State lawmakers back execution drug privacy
Lawmakers in the state House Tuesday overwhelmingly supported a proposal to let Louisiana’s corrections department keep information on the suppliers of execution drugs hidden from the public.
The House voted 94-2 for the measure by Rep. Joe Lopinto, R-Metairie, joining a national push among states for confidentiality.
Supporters say secrecy is needed to combat a drug shortage caused by pharmacies that do not want to be associated with executions. Lopinto said Louisiana has a shortage of lethal injection drugs.
“We don’t have a stockpile of the medication when we need it,” he said.
Louisiana’s corrections department has rewritten its execution plan several times since its last lethal injection in 2010 because of the drug shortages.

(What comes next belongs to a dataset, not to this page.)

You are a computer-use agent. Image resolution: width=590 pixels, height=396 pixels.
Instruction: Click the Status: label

In January, the state announced a new execution protocol that would use a two-drug combination, following the method carried out for the first time in Ohio. It includes the sedative midazolam and the painkiller hydromorphone. The corrections department says it has both drugs on hand.

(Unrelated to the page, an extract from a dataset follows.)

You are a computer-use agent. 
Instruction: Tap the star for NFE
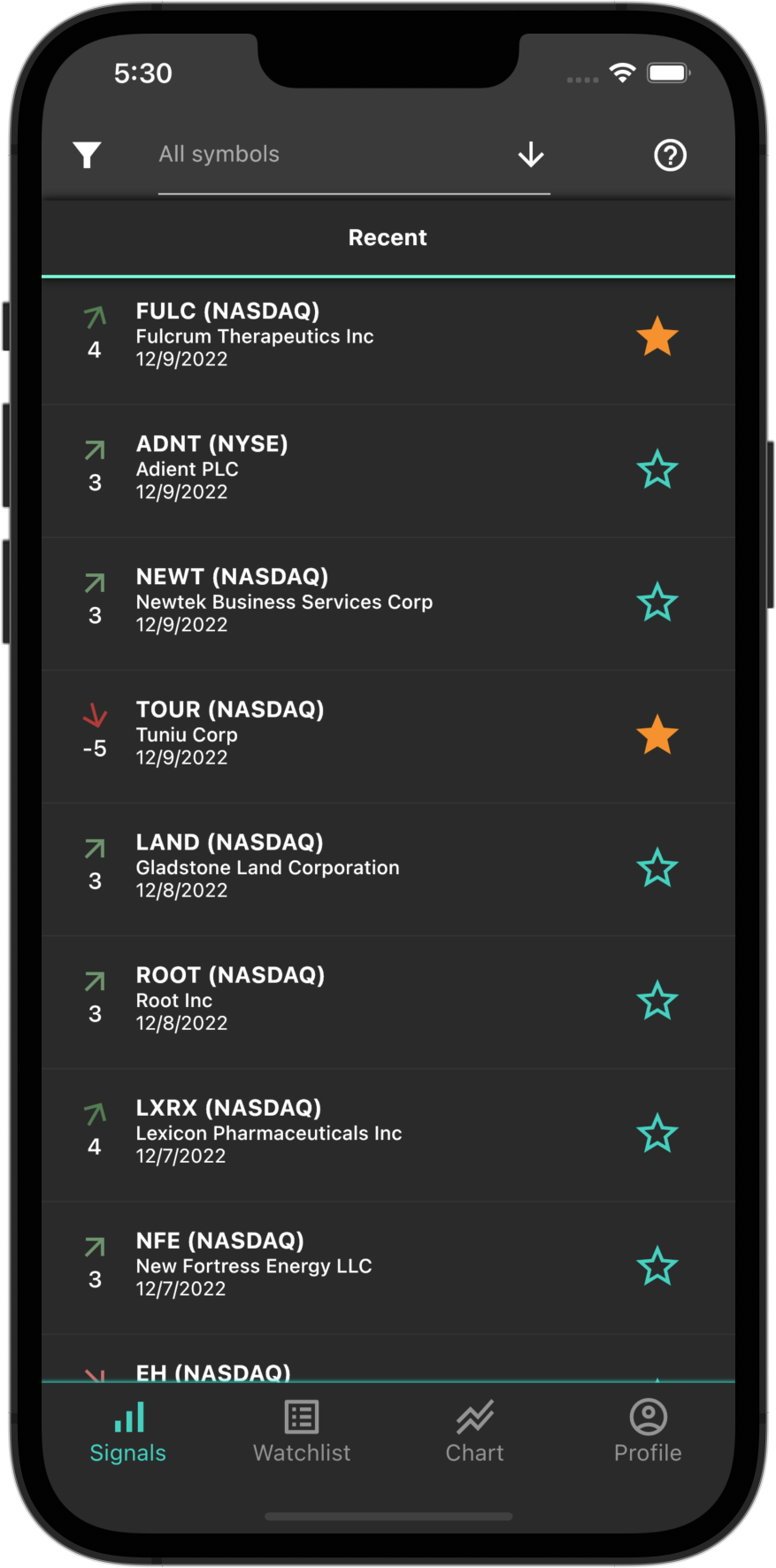coord(657,1266)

But the state’s next execution has been repeatedly delayed during an ongoing federal lawsuit seeking more details about the lethal injection plans.
Lopinto said Tuesday that information on the drug makers could be obtained through a request by a federal district court under his bill, but wouldn’t be subject to public records requests.
Critics argue the confidentiality makes it impossible to determine if a prisoner’s constitutional protection against cruel and unusual punishment is being violated. Similar laws have been challenged in other states.
According to the National Conference of State Legislatures, Louisiana would join Georgia, Arkansas, South Dakota and Tennessee as states that allow the identity of lethal injection drug makers to be kept secret, if the Senate agrees to the bill.
The measure is one of two proposals from Lopinto that address lethal injection.
He has also proposed a resolution that calls for a study into what alternative execution methods the state could use if it cannot get execution drugs. That resolution was scheduled for consideration by a House committee.